DATA SHOWN section start

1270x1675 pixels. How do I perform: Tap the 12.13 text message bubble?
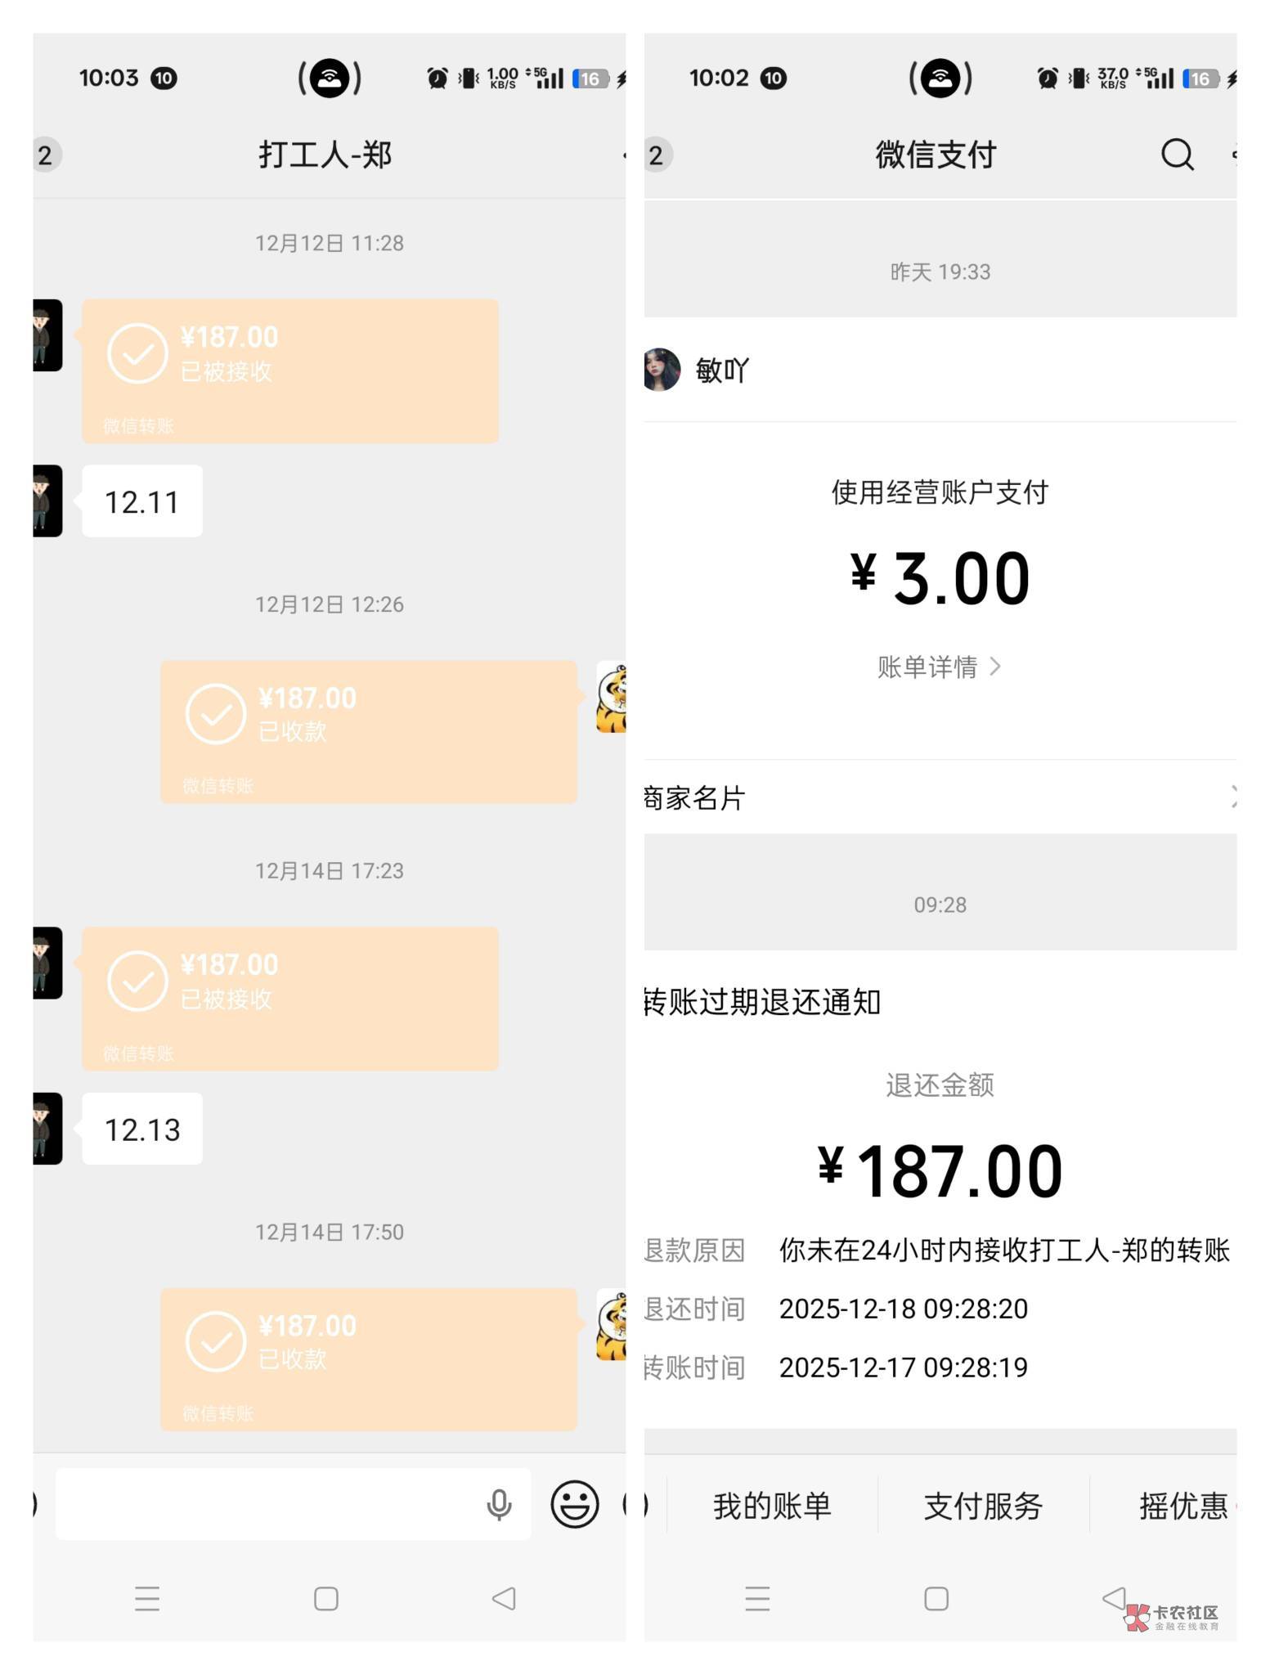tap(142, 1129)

DATA SHOWN section end
DATA SHOWN section start

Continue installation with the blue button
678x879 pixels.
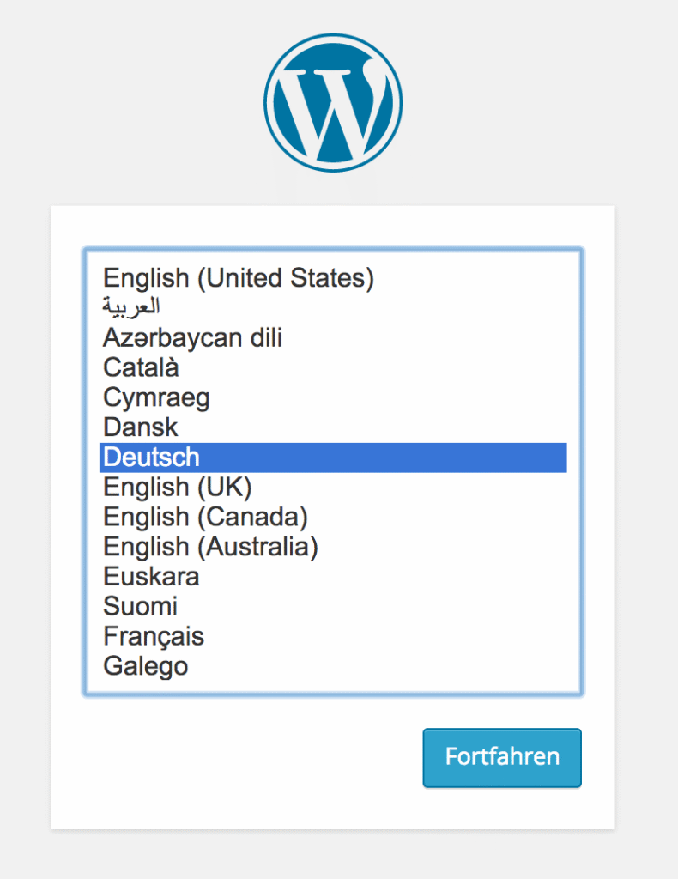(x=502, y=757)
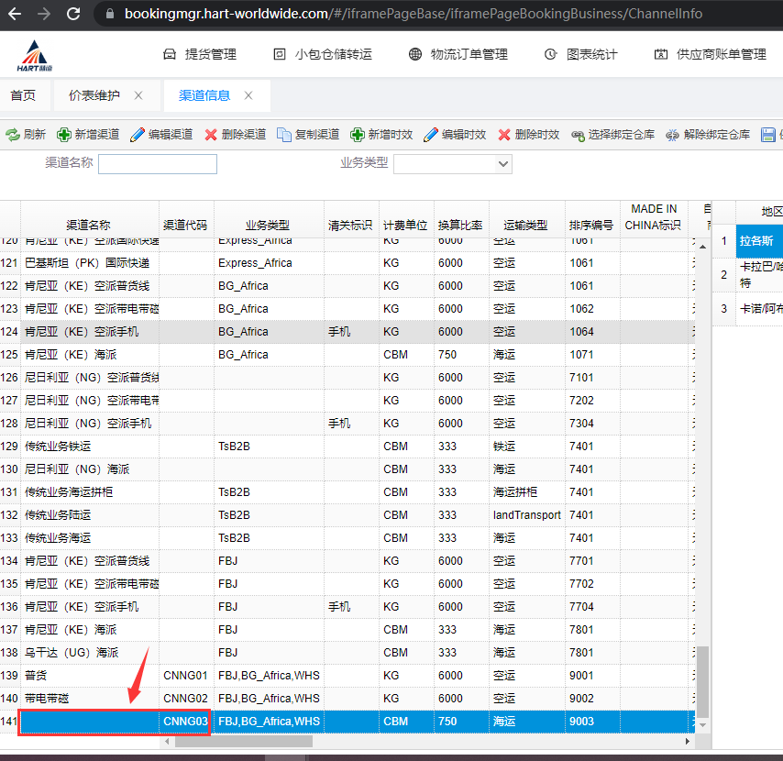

DATA SHOWN section end
DATA SHOWN section start

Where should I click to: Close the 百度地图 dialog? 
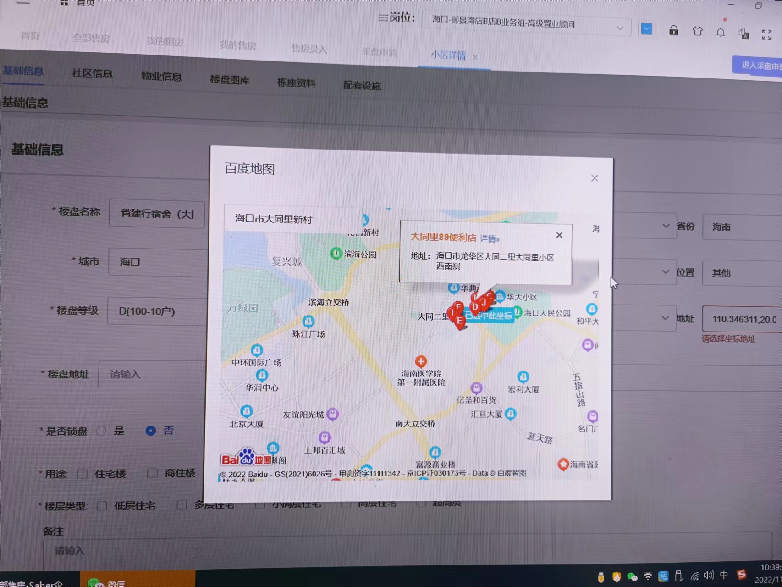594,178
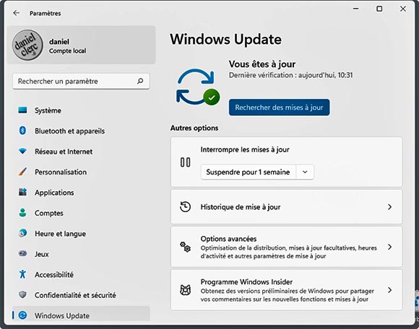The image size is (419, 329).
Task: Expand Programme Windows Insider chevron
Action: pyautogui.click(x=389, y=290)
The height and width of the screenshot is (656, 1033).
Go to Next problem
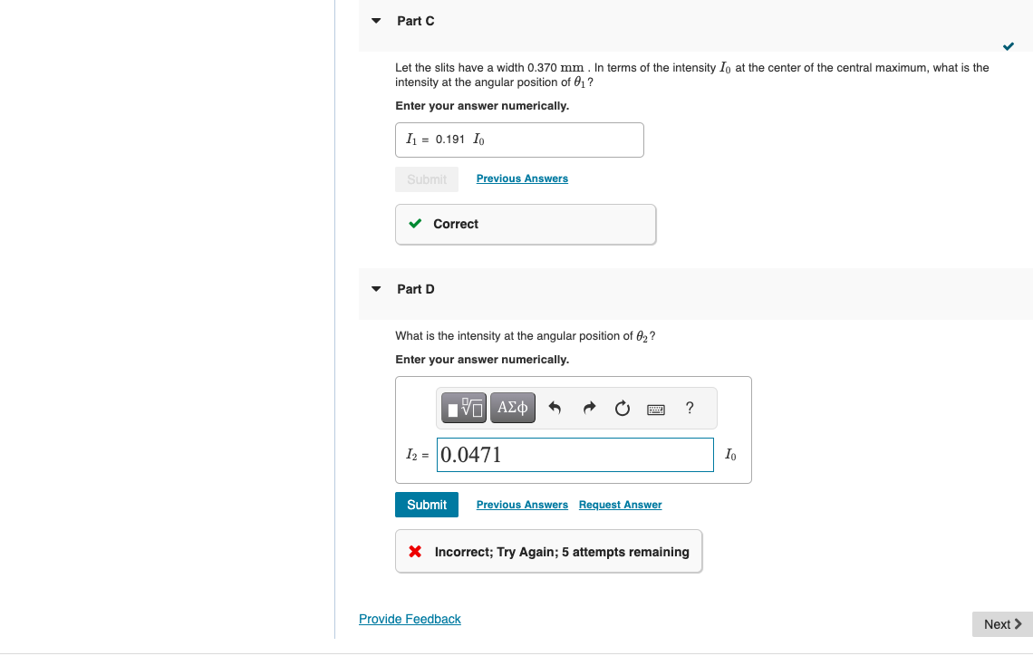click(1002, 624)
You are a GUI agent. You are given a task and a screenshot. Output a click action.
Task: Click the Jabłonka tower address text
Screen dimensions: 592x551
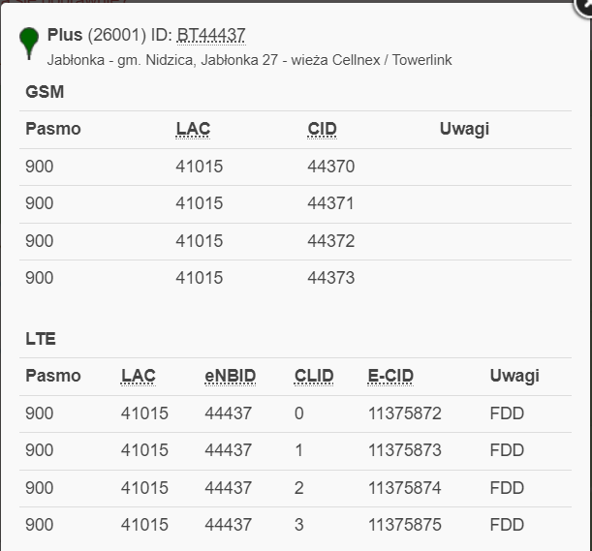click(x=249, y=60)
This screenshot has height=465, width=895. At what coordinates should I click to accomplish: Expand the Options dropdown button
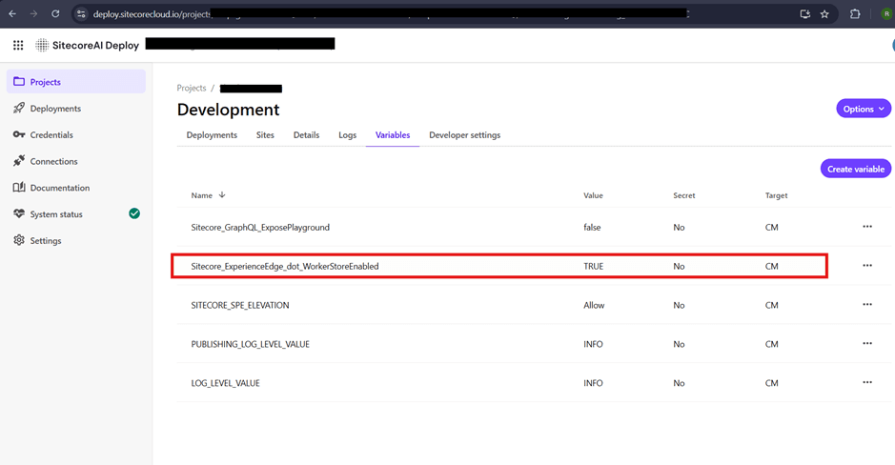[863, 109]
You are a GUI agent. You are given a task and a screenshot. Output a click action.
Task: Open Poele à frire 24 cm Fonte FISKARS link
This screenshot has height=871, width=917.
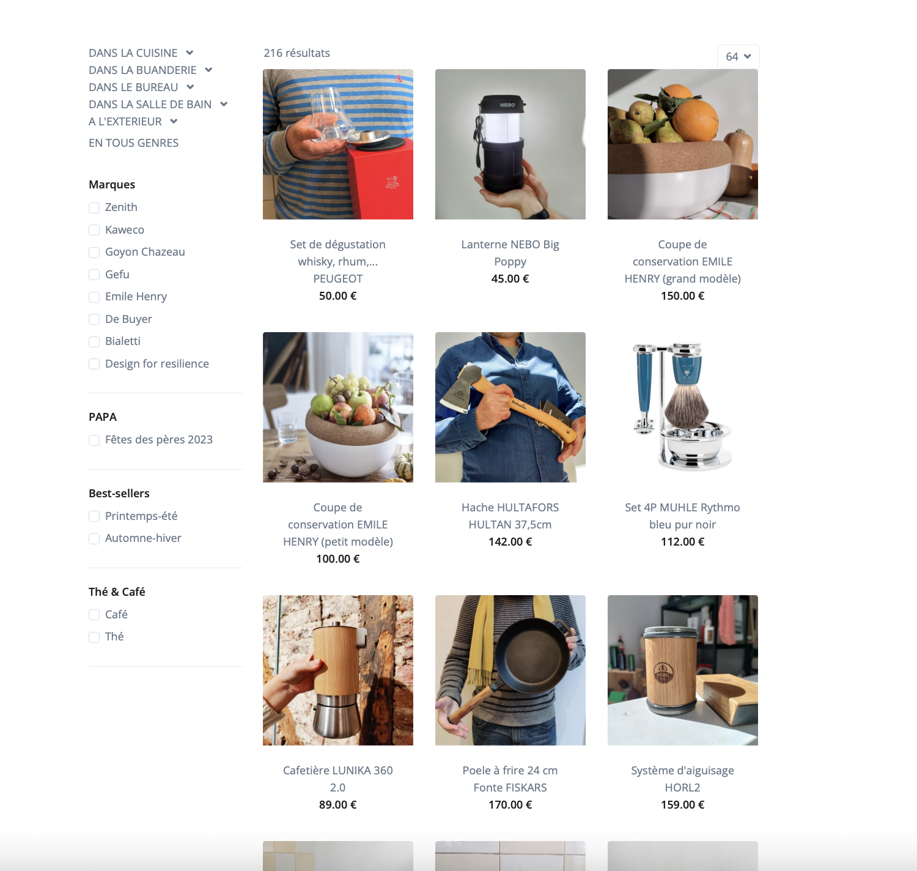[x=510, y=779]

DATA SHOWN section end

**ACTION ITEM**: An exact transcription is needed of the lines from the one with "Task: Click the Jabłonka tower address text" to the one with "Task: Open Poele" above, both ends included, with pictures left out.

**FINISHED TASK**:
Task: Click the Jabłonka tower address text
Screen dimensions: 592x551
click(x=249, y=60)
This screenshot has height=465, width=895. At what coordinates should I click to accomplish: Expand the Options dropdown button
[863, 109]
You are a GUI agent. You are given a task and a screenshot. Output a click action.
Task: Open Poele à frire 24 cm Fonte FISKARS link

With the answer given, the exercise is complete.